| Data supplied |
*** Block opens ***
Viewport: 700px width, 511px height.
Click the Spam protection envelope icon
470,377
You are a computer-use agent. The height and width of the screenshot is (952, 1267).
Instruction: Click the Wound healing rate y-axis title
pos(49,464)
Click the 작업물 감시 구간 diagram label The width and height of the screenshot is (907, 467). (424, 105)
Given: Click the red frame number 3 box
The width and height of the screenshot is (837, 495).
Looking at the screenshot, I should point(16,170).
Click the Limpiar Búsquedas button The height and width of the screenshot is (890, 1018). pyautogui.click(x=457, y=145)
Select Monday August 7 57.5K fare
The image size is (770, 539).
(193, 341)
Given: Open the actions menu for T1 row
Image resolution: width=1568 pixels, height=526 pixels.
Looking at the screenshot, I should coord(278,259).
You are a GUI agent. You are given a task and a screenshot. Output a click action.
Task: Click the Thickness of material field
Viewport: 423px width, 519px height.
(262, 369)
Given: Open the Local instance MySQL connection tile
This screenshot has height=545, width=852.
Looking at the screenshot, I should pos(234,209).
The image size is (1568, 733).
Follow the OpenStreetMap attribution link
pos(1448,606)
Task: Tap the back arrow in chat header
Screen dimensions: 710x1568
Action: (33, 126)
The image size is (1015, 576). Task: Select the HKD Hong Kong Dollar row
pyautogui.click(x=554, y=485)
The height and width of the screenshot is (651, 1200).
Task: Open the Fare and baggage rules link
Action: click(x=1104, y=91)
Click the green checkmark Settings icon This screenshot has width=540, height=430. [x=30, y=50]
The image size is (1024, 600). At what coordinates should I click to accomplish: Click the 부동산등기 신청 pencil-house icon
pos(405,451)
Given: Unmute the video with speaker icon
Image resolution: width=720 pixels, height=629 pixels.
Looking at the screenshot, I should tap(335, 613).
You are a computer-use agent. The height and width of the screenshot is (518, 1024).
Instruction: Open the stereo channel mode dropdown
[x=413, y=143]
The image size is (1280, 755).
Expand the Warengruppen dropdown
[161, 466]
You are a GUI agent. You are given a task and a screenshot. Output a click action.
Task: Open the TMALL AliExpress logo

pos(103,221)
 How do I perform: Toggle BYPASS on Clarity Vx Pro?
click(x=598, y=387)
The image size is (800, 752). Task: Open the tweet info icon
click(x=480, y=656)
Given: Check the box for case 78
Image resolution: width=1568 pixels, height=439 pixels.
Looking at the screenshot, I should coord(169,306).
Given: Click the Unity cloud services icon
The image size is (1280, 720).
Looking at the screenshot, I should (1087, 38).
*** Block closes ***
| What you are asked to do |
Your response must repeat the entries above exactly, in full.

| Exercise result |
Viewport: 700px width, 511px height.
Click the Spam protection envelope icon
470,377
You are a computer-use agent. The height and width of the screenshot is (952, 1267).
Instruction: Click the Wound healing rate y-axis title
pos(49,464)
Click the 작업물 감시 구간 diagram label The width and height of the screenshot is (907, 467). (424, 105)
Given: Click the red frame number 3 box
The width and height of the screenshot is (837, 495).
Looking at the screenshot, I should point(16,170).
Click the Limpiar Búsquedas button The height and width of the screenshot is (890, 1018). pyautogui.click(x=457, y=145)
Select Monday August 7 57.5K fare
The image size is (770, 539).
(193, 341)
Given: Open the actions menu for T1 row
Image resolution: width=1568 pixels, height=526 pixels.
Looking at the screenshot, I should coord(278,259).
You are a GUI agent. You are given a task and a screenshot. Output a click action.
Task: Click the Thickness of material field
Viewport: 423px width, 519px height.
(262, 369)
Given: Open the Local instance MySQL connection tile
This screenshot has height=545, width=852.
Looking at the screenshot, I should pos(234,209).
The image size is (1568, 733).
Follow the OpenStreetMap attribution link
pos(1448,606)
Task: Tap the back arrow in chat header
Screen dimensions: 710x1568
Action: (33, 126)
The image size is (1015, 576). Task: Select the HKD Hong Kong Dollar row
pyautogui.click(x=554, y=485)
The height and width of the screenshot is (651, 1200).
Task: Open the Fare and baggage rules link
Action: click(x=1104, y=91)
Click the green checkmark Settings icon This screenshot has width=540, height=430. [x=30, y=50]
The image size is (1024, 600). At what coordinates should I click to accomplish: Click the 부동산등기 신청 pencil-house icon
pos(405,451)
Given: Unmute the video with speaker icon
Image resolution: width=720 pixels, height=629 pixels.
Looking at the screenshot, I should tap(335, 613).
You are a computer-use agent. The height and width of the screenshot is (518, 1024).
Instruction: Open the stereo channel mode dropdown
[x=413, y=143]
The image size is (1280, 755).
Expand the Warengruppen dropdown
[161, 466]
You are a GUI agent. You are given a task and a screenshot. Output a click action.
Task: Open the TMALL AliExpress logo

pos(103,221)
 How do I perform: Toggle BYPASS on Clarity Vx Pro?
click(x=598, y=387)
The image size is (800, 752). Task: Open the tweet info icon
click(x=480, y=656)
Given: Check the box for case 78
Image resolution: width=1568 pixels, height=439 pixels.
Looking at the screenshot, I should coord(169,306).
Given: Click the Unity cloud services icon
The image size is (1280, 720).
Looking at the screenshot, I should (1087, 38).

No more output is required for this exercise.